九境道韵余波未平,山河风气皆被温柔浸染。
踏离时序终末,云海安稳绵长,千载孤寒的镜台之上,自有白衣静静等候归人。
沈拾痕自时序终末踏归,周身萦绕的忆痕道韵已然彻底稳固。不再是初入墟境时微弱飘摇的灵光,也不是求索道心时懵懂试探的微光,而是历经九境百态、阅尽人间至憾后,沉淀而出的温润澄澈,绵长安定。
道韵随行,沿途浮沉飘荡的细碎记忆残片纷纷苏醒。
那些被时序剥落、即将归于虚无的零星旧事,如同寻得归处的游子,轻轻围绕在她身侧,温顺又依赖,随她步履流转,随她呼吸起伏。
她缓缓抬眸,望向云海之上那座孤悬千载的高台。
半岁镜台依旧立在云巅深处,云雾缠绕石阶,长风常年孤寂,是九境之中最清冷、最固执的一方天地。

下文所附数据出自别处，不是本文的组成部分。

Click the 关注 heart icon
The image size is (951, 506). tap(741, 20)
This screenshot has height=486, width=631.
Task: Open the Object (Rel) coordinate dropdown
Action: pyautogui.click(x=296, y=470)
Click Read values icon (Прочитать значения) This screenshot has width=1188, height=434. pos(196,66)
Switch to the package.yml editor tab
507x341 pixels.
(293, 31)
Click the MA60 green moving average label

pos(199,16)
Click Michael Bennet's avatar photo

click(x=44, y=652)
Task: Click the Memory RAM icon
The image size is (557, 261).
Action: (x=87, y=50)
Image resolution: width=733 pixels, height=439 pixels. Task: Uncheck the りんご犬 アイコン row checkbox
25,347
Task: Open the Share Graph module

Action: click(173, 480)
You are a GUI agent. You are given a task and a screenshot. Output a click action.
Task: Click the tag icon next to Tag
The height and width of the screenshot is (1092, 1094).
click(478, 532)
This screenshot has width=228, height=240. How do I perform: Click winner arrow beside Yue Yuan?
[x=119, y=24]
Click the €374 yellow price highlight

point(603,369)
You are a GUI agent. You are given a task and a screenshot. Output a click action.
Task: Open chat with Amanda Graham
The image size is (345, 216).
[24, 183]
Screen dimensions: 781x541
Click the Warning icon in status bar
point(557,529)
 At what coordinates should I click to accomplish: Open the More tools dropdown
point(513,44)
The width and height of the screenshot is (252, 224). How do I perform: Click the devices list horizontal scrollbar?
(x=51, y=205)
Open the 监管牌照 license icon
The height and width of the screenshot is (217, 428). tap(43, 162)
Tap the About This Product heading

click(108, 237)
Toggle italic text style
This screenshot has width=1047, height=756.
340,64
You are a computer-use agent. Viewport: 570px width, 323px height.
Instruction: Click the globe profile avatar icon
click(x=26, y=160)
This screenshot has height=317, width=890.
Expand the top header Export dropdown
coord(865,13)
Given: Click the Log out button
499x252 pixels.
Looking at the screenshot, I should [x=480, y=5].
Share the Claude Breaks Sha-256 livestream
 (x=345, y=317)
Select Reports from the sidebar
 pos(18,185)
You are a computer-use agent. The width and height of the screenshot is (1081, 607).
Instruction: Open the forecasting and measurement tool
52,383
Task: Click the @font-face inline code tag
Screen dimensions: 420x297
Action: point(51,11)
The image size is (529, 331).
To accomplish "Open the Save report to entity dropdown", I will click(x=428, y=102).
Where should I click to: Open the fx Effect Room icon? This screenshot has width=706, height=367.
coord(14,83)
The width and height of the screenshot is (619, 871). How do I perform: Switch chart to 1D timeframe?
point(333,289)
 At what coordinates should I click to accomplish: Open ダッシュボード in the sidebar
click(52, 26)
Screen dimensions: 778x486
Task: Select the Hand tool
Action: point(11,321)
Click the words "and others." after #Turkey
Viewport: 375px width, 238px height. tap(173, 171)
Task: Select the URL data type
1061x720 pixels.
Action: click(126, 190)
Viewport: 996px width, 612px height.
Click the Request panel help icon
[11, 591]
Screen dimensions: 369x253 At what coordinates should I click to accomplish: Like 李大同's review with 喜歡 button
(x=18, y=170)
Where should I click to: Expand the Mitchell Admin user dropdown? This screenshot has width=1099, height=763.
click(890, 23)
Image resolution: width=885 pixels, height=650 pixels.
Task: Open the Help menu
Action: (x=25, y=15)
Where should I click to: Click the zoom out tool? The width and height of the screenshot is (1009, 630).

自她离去赴空尘证道,不过短短时序须臾,可于九境万古光阴而言,却像是熬过了一场漫长的等候。
沈拾痕拾级登云,一步步踏上熟悉的石阶。
石阶两侧浅草轻摇,草间细碎流光轻轻震颤。曾经无数次转瞬消散的记忆碎片,此刻尽数定格,安稳浮于茎叶之间,不再被时序无情抹去分毫。
忆痕道韵无声滋养整片镜台山野,将这片常年荒芜孤寂的高台,悄悄染出一丝温柔生机。
越往高处行,云海愈发轻柔,风声愈发安静。
待穿破最后一层薄雾,镜台全貌终于清晰落于眼底。
青铜古镜肃穆沉敛,静静横亘高台中央,镜面万千光影浮沉往复。只是今日的镜中光景,与从前截然不同。
往日生生灭灭、循环不止、转瞬湮灭的残影尽数安稳定格。
人间相逢、雨夜别离、烛火相守、长街等候,一幕幕浮沉旧事静静栖于镜中,不崩不散、不消不逝。
千载以来,镜台从未有过这般安稳温柔的时刻。
而镜前立着的那道白衣身影,更是让整座孤冷高台,骤然有了温度。
岁泠并未如往常一般静立镜前守影,而是独立于石阶尽处,迎风而立,遥遥望向她归来的方向。
白衣胜雪,眉目清霜。
她惯来淡漠疏离的眉眼,褪去了万古孤冷的寒凉,漾开一层极浅极柔的暖意。那双常年无波的眼底,不再只剩执念与坚守,而是盛着浅浅的期许、安稳的等候,与一丝不易察觉的释然。
千万年孤身守镜,岁岁无人相伴,无人共情,无人懂得。
直到今日,她终于等来了唯一的同道之人。
沈拾痕脚步微顿,随即轻轻上前,语声温软澄澈:“你在等我。”
岁泠眸光落于她身上,清泠声线比初见时柔和太多,褪去疏离,只剩安稳:“我知你今日归来。新道震彻九境,我在镜台,感知最是分明。”
长风拂动二人衣袂,云海翻涌温柔,千载孤台,第一次并立两道身影。
沈拾痕侧首望向青铜古镜,眼底含着浅浅动容:“忆痕道韵漫覆九境之后,镜中残影,终于不必再岁岁湮灭了。”
岁泠顺着她的目光看向镜面,指尖轻抬,虚虚拂过镜前微凉的空气,似触到了万千安稳的旧影。